PROBLEM A:
Answer these questions about the Mandelbrot kernel code, one answer per line, marked the same way:
(i) What name is given as the second argument to cp.RawKernel?
(ii) What value must zx*zx + zy*zy stay below for the while loop to continue?
(iii) Which variable's value is written to out[iy*W + ix]?

SELECTED EXTRACT:
........

A Coding Implementation to Master GPU Computing with CuPy, Custom CUDA Kernels, Streams, Sparse Matrices, and Profiling

header("6. RAW CUDA KERNEL — MANDELBROT")
mandel = cp.RawKernel(r'''
extern "C" __global__
void mandel(float xmin, float xmax, float ymin, float ymax,
           int W, int H, int max_iter, int* out) {
   int ix = blockDim.x * blockIdx.x + threadIdx.x;
   int iy = blockDim.y * blockIdx.y + threadIdx.y;
   if (ix >= W || iy >= H) return;
   float cx = xmin + (xmax - xmin) * ix / (W - 1);
   float cy = ymin + (ymax - ymin) * iy / (H - 1);
   float zx = 0.f, zy = 0.f;
   int it = 0;
   while (zx*zx + zy*zy < 4.f && it < max_iter) {
       float t = zx*zx - zy*zy + cx;
       zy = 2.f*zx*zy + cy;
       zx = t; ++it;
   }
   out[iy*W + ix] = it;
}
''', 'mandel')

........

EXCERPTED RECORDS:
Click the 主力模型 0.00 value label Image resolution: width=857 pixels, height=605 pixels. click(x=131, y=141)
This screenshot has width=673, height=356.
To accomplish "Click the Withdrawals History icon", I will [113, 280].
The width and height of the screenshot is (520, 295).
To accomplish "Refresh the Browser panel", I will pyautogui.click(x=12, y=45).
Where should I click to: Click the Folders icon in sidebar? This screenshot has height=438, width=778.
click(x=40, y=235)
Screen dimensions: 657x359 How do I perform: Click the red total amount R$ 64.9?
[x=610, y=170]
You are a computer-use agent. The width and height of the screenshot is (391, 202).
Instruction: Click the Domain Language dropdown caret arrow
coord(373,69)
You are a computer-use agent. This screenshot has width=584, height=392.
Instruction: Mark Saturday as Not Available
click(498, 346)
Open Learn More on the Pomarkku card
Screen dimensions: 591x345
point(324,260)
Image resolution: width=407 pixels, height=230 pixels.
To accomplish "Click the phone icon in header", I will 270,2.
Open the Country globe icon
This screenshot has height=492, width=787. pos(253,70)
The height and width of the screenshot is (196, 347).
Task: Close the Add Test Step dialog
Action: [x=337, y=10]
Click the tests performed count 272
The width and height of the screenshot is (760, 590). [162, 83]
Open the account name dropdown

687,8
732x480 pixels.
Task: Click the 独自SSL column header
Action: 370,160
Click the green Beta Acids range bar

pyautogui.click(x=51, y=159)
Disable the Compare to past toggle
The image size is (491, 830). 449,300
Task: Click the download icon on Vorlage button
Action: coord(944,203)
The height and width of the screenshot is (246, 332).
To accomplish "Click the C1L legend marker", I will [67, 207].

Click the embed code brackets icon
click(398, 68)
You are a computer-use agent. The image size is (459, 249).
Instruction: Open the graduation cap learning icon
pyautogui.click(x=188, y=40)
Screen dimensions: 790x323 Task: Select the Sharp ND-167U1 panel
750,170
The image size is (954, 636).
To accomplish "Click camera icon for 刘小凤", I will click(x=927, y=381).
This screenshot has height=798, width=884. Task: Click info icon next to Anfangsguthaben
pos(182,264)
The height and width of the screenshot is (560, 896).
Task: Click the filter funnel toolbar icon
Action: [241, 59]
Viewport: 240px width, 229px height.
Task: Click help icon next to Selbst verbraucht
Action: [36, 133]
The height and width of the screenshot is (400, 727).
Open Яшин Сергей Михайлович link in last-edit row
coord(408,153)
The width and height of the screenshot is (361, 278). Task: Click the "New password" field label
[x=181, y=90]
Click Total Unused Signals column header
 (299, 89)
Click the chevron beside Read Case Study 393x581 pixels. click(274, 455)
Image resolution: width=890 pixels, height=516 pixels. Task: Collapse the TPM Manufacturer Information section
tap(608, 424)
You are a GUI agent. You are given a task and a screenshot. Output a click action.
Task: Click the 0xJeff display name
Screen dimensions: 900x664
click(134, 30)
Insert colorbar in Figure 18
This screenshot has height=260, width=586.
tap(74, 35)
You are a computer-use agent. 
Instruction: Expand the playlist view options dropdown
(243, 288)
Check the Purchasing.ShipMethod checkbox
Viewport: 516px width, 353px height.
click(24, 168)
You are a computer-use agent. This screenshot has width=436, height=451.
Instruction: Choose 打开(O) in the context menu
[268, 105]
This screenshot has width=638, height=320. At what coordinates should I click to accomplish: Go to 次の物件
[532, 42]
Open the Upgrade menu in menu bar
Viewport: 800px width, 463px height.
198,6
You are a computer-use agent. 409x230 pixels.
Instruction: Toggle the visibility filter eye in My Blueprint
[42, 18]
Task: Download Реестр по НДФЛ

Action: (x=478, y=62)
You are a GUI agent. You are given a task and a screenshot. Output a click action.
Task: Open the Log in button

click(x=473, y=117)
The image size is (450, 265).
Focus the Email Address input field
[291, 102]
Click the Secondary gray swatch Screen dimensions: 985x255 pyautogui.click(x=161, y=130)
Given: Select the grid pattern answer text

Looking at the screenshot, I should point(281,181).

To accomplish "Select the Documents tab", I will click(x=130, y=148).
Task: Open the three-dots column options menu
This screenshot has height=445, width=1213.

........

PROBLEM B: From the listing, copy out the lines from the one containing "Open the account name dropdown" up to and including the one containing "click(398, 68)", without changing anything.

EXERCISE SOLUTION A:
(i) 'mandel'
(ii) 4.f
(iii) it

EXERCISE SOLUTION B:
Open the account name dropdown

687,8
732x480 pixels.
Task: Click the 独自SSL column header
Action: 370,160
Click the green Beta Acids range bar

pyautogui.click(x=51, y=159)
Disable the Compare to past toggle
The image size is (491, 830). 449,300
Task: Click the download icon on Vorlage button
Action: coord(944,203)
The height and width of the screenshot is (246, 332).
To accomplish "Click the C1L legend marker", I will [67, 207].

Click the embed code brackets icon
click(398, 68)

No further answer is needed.